So they do what every overwhelmed person does: they look for shortcuts.
Referrals from employees. Warm introductions from recruiters they trust. Candidates who were already in conversations before the role went live.
Your perfectly tailored CV? The one you spent 2 hours customising?
It's in a pile with 928 others. And the hiring manager stopped scrolling at application 47.
This isn't because they're lazy. It's because the volume is unmanageable.
Cold applications are white noise.
Why referrals get interviews
When a CV comes through a warm introduction, everything changes.
The hiring manager doesn't see "Application #687 of 929."
They see: "Sarah from the London office says this person is worth talking to" or "The recruiter who placed our last three hires sent this over."
It's pre-filtered. Pre-vetted. Carries credibility.
That CV gets read. Not skimmed. Actually read.
Even if the person isn't perfect, they get a call. Because the introduction came with context, credibility, trust.
This is why you're 3.6x more likely to get hired through a connection.
Not because hiring managers are playing favourites.
Because referrals are the only reliable signal when you're drowning in applications.
What this actually means
If you're mass-applying to roles on LinkedIn, you're playing a lottery with 0.1% odds.
You might get lucky. Someone might read your CV. You might be in the right pile at the right time.
But you're relying on luck. Not strategy.
Here's what strategy looks like:
Build relationships before you need them.
Connect with recruiters who specialise in your market. Not generalist agencies. Not people who work "all sectors." People who actually know trading tech, market data, your specific niche.
Connect with hiring managers at companies you'd want to work for. Not with a generic "I'd love to work at your company" message. With something that shows you understand what they do.
Connect with people at your target companies. Second-degree connections. People who went to your university. People in your tech community.
Build a network while you're employed. While you're not desperate. While you can be strategic about it.
Then when you do need to move, you're not starting from zero. You're in the 3.6x bucket. Not the 0.1% bucket.
Why specialist recruiters matter more now
I'm obviously biased. I'm a recruiter.
But let me explain why that 3.6x stat is exactly why specialist recruiters have become more valuable, not less, in a world of direct applications.
When I send a CV to a client, I'm not just forwarding an application.
I'm the warm introduction. I'm the filter that turned 929 applications into 5 CVs worth the client's time.
I've already:
- Screened for relevance
- Verified the tech stack matches
- Confirmed the candidate is actually interested in this specific role
- Had a conversation about what they want and why this role fits
The client trusts that when I send 5 CVs, all 5 are worth interviewing.

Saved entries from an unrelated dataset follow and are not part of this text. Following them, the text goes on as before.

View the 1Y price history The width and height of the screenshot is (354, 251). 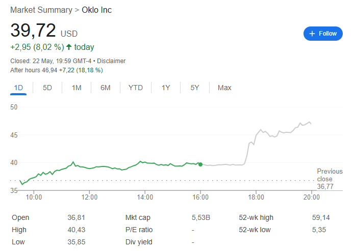[166, 88]
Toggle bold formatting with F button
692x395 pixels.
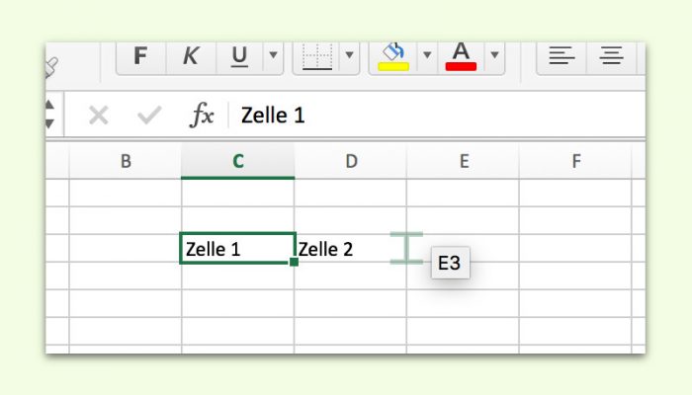tap(140, 56)
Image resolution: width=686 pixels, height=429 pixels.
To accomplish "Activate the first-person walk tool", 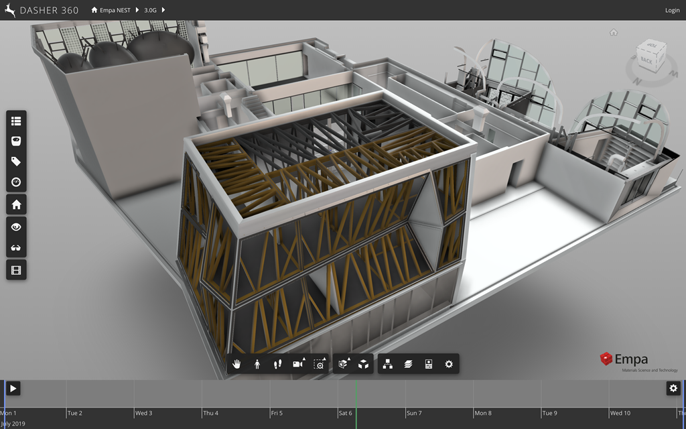I will click(257, 364).
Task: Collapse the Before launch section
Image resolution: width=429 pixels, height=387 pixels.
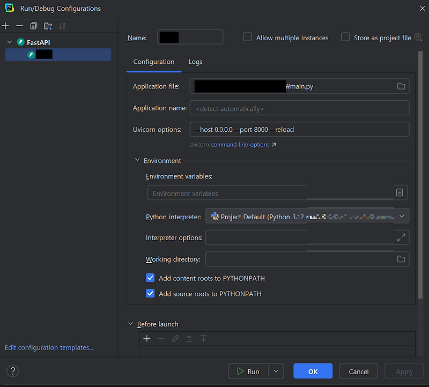Action: [x=130, y=324]
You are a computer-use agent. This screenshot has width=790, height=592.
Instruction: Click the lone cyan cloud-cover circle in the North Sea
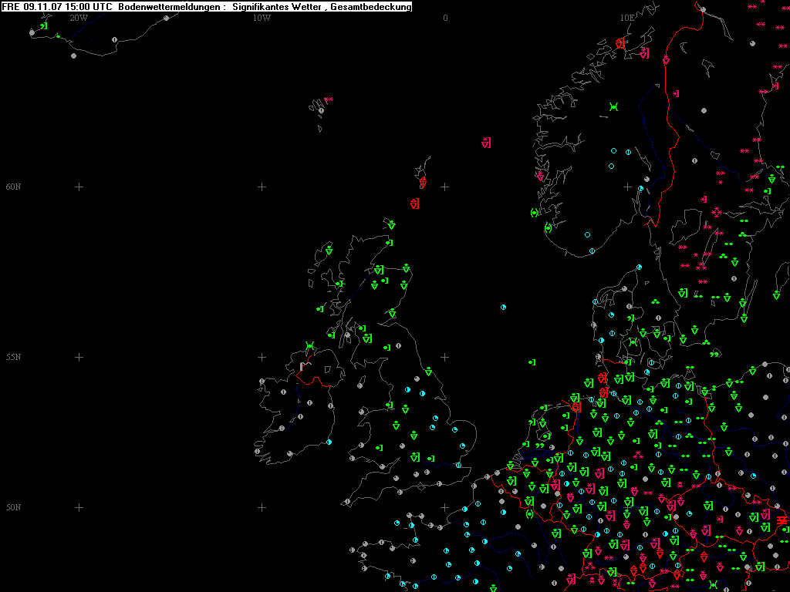(503, 307)
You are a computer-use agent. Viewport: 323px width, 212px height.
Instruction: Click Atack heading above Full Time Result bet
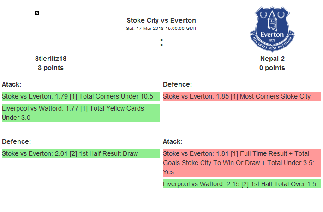[x=173, y=141]
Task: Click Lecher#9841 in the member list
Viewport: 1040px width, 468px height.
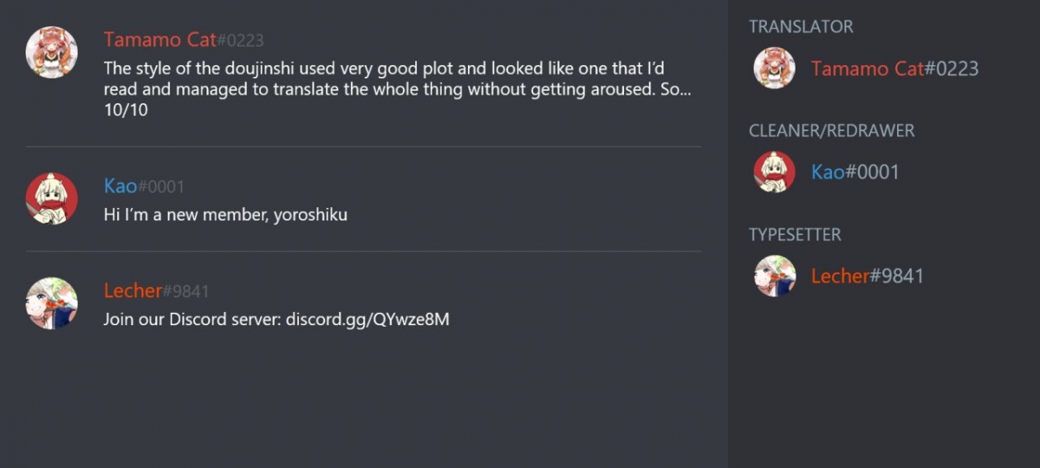Action: click(x=867, y=276)
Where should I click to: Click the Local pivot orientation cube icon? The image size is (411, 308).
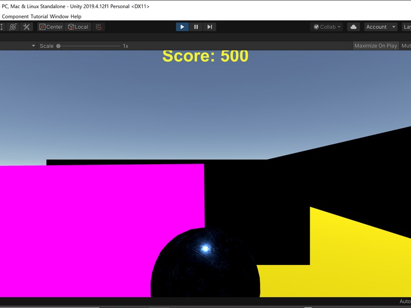72,27
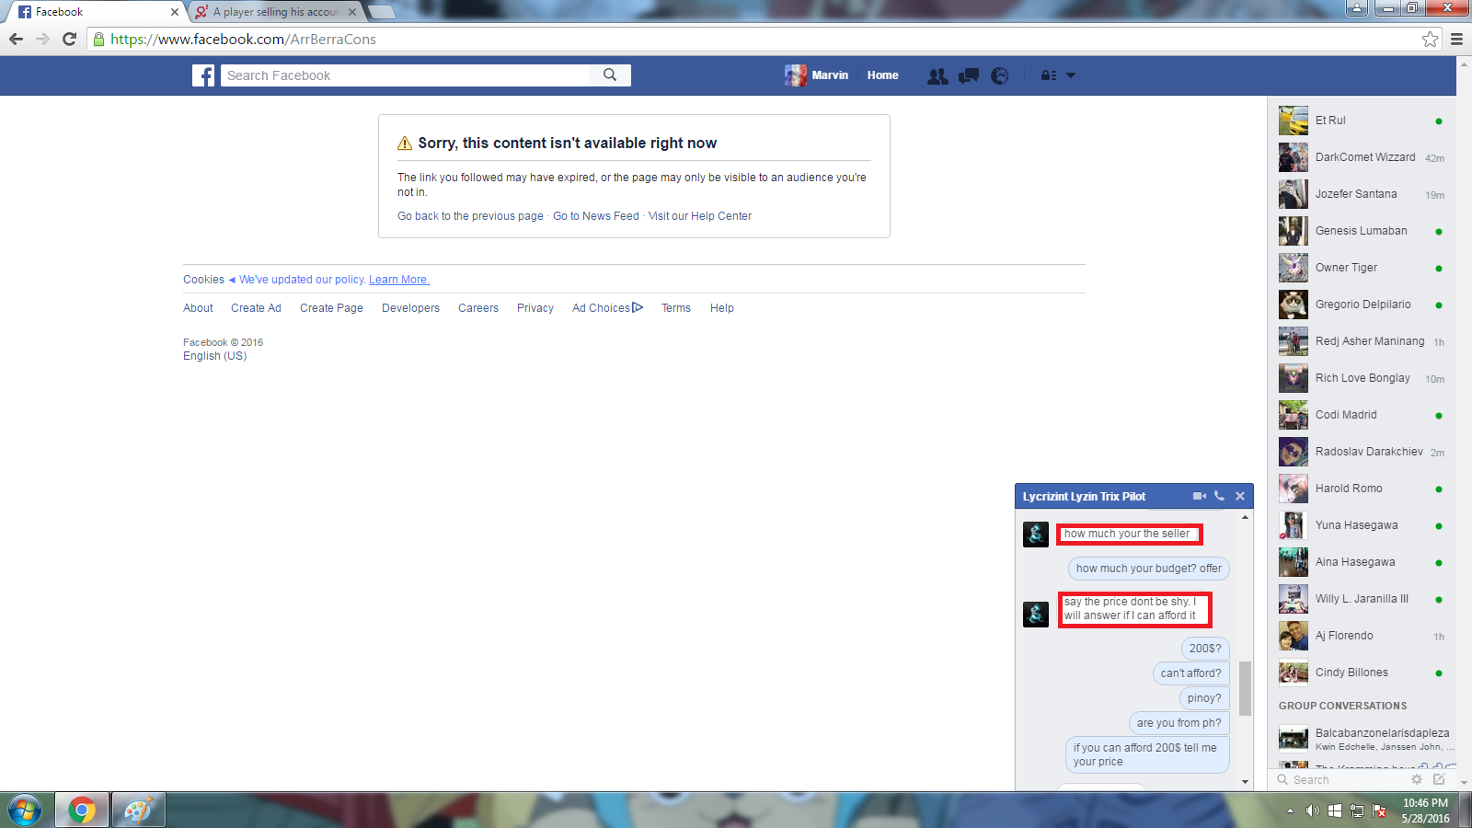1472x828 pixels.
Task: Start a voice call in chat window
Action: 1219,496
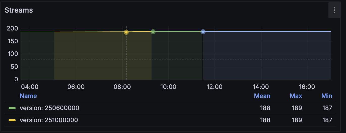The height and width of the screenshot is (133, 346).
Task: Sort legend by the Max column header
Action: [296, 96]
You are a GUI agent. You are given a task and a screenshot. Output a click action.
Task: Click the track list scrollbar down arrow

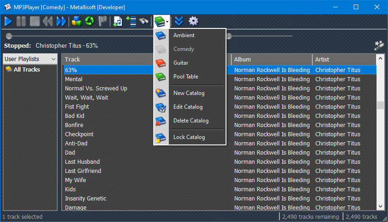pos(380,207)
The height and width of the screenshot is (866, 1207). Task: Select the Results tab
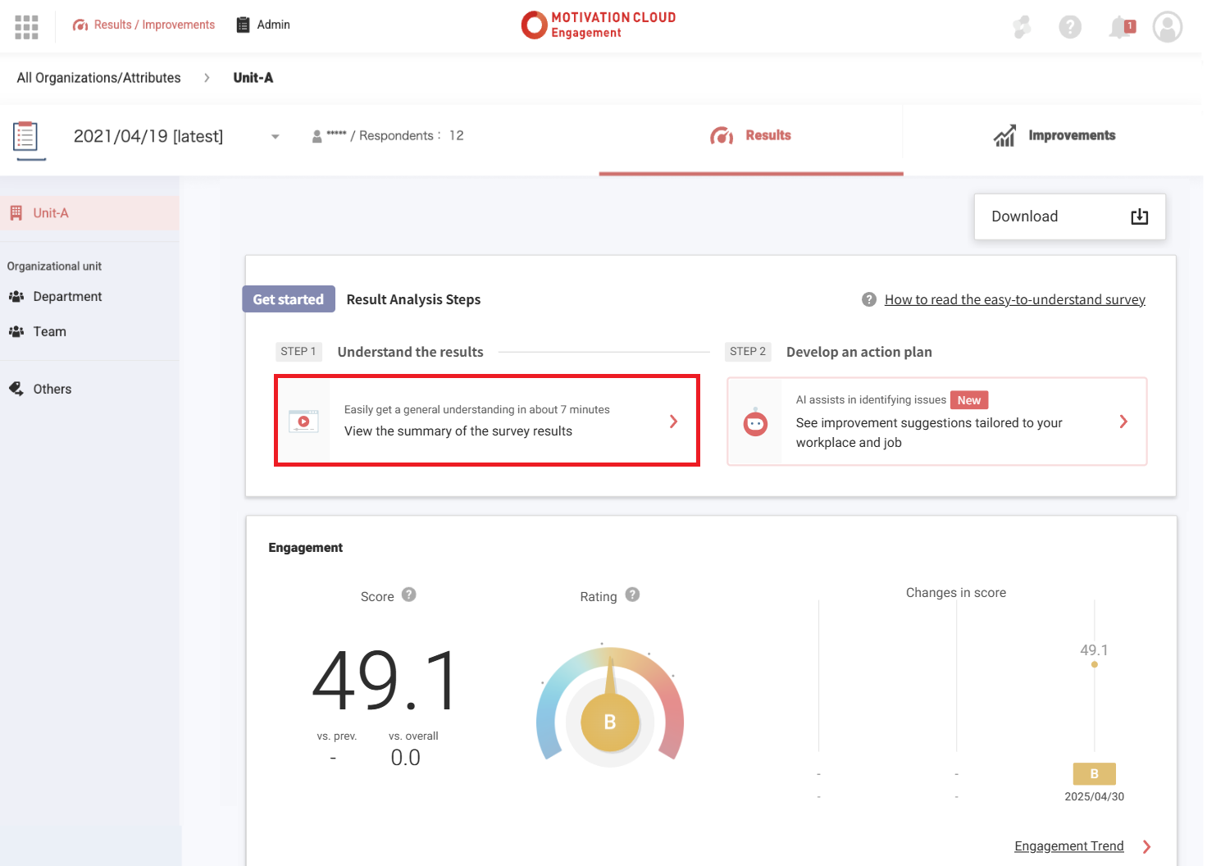point(751,136)
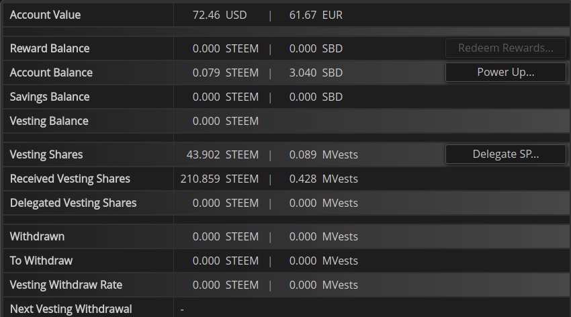Screen dimensions: 571x317
Task: Click the Power Up button
Action: point(505,73)
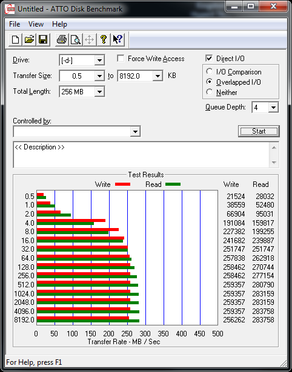The height and width of the screenshot is (372, 292).
Task: Print results using the printer icon
Action: coord(62,39)
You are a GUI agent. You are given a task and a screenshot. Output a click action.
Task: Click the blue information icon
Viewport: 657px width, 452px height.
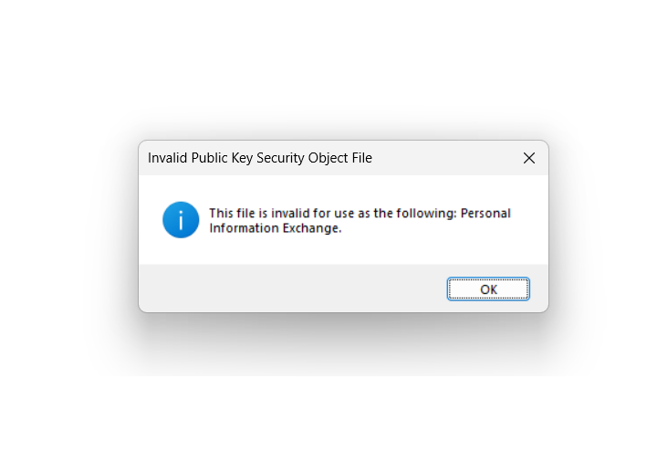click(x=181, y=220)
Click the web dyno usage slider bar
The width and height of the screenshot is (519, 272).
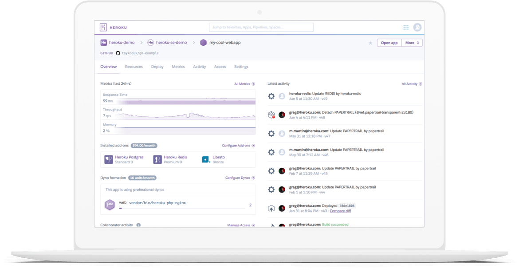[x=182, y=208]
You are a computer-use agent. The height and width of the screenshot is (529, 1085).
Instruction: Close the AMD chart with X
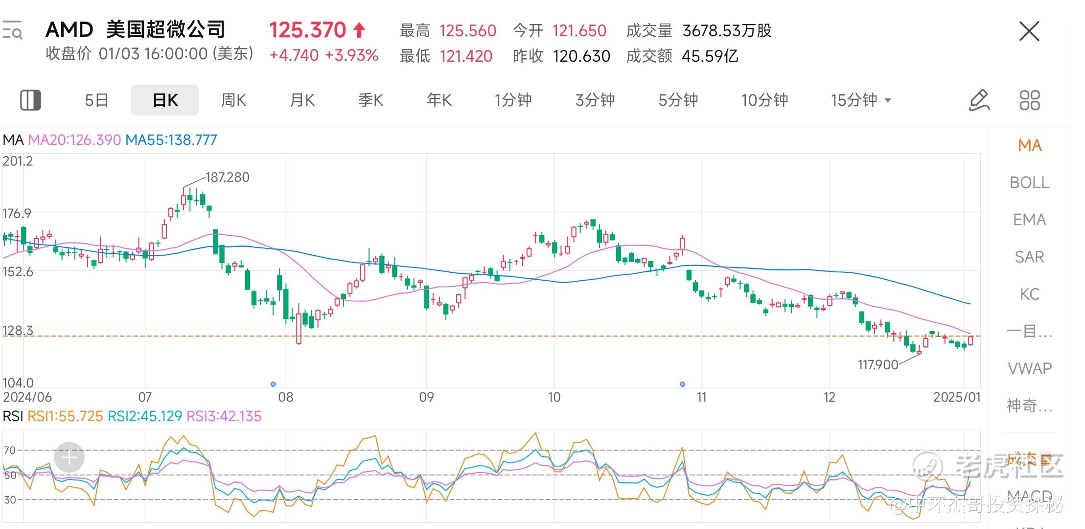pos(1029,31)
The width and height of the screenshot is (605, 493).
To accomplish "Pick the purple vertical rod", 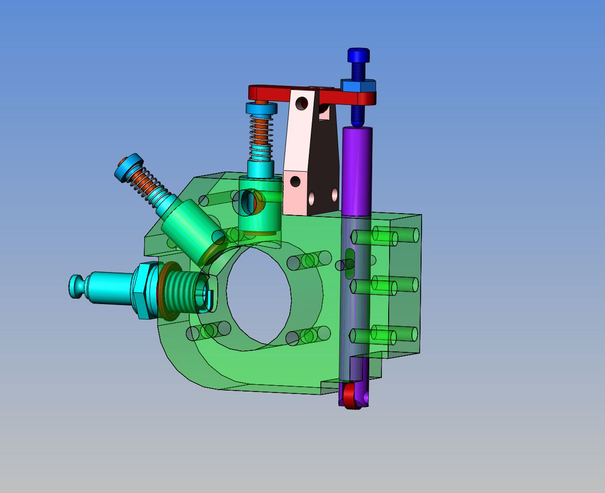I will (x=357, y=169).
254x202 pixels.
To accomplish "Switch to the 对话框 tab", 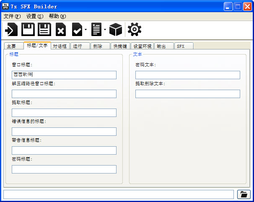I will pyautogui.click(x=60, y=46).
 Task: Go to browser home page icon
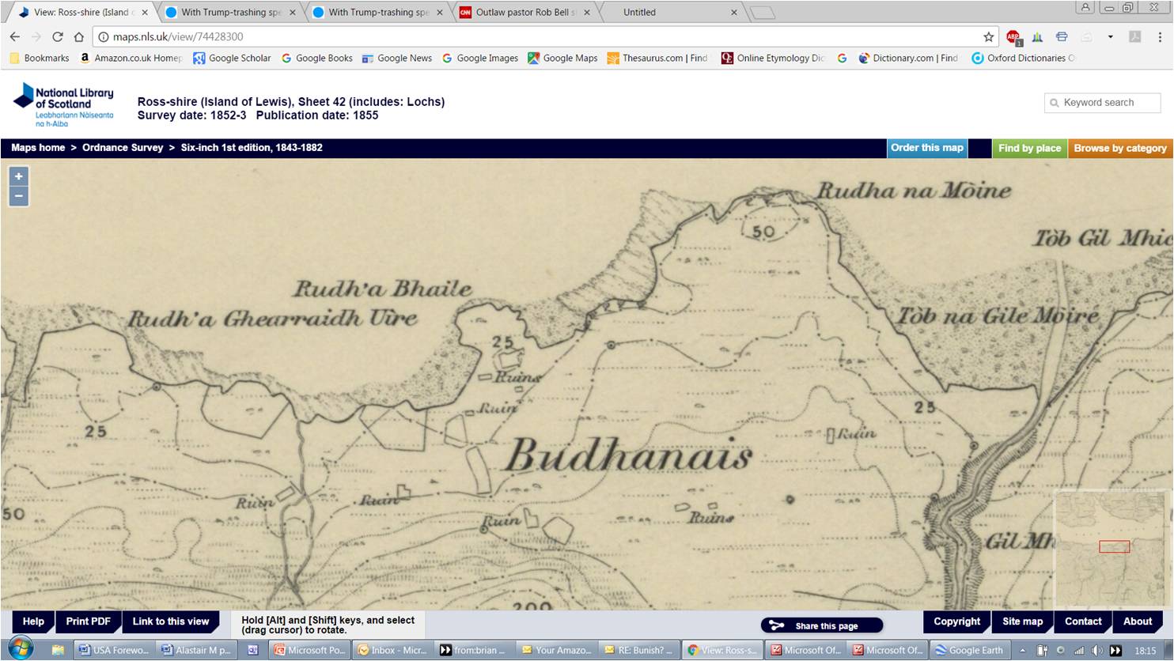[x=78, y=37]
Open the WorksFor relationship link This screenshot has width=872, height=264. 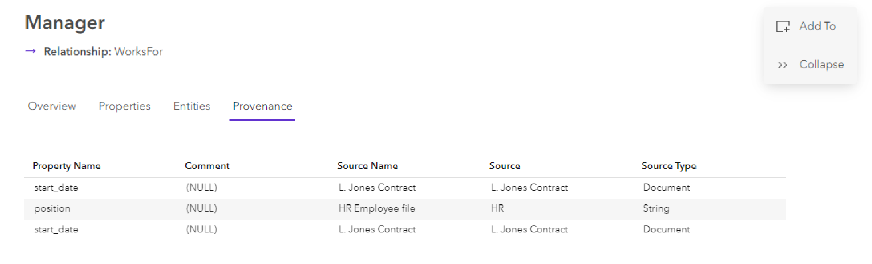tap(138, 51)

That's not magic. That's the job.
And that's why candidates who work with specialist recruiters get interviews at rates that cold applicants can't touch.
We're not gatekeepers. We're the warm introduction that puts you in the 3.6x bucket.
The market has changed
The LinkedIn report shows hiring is down 20-35% in the UK and US.
Jobs are moving east. Poland. Bulgaria. Czech Republic. India.
Entry-level roles in expensive markets have evaporated.
AI is creating fragmented projects but not floods of new roles.
All of this matters. All of this changes how you should think about your career.
But the 3.6x stat is the one that changes how you should act right now.
Because whether there are 10,000 jobs in London or 3,000 jobs in London, you still need to be the one who gets hired.
And the way you get hired has fundamentally changed.
Cold applications are a lottery.
Warm introductions are strategy.
What to do
Stop mass-applying.
Start building relationships with people who can help:
- Specialist recruiters in your market
- Hiring managers at target companies
- People who work where you want to work
Do this before you need a job. While you're employed. While you can be strategic.
Then when you do need to move, you're not one of 929.
You're one of 5.
That's the difference between 0.1% and 3.6x.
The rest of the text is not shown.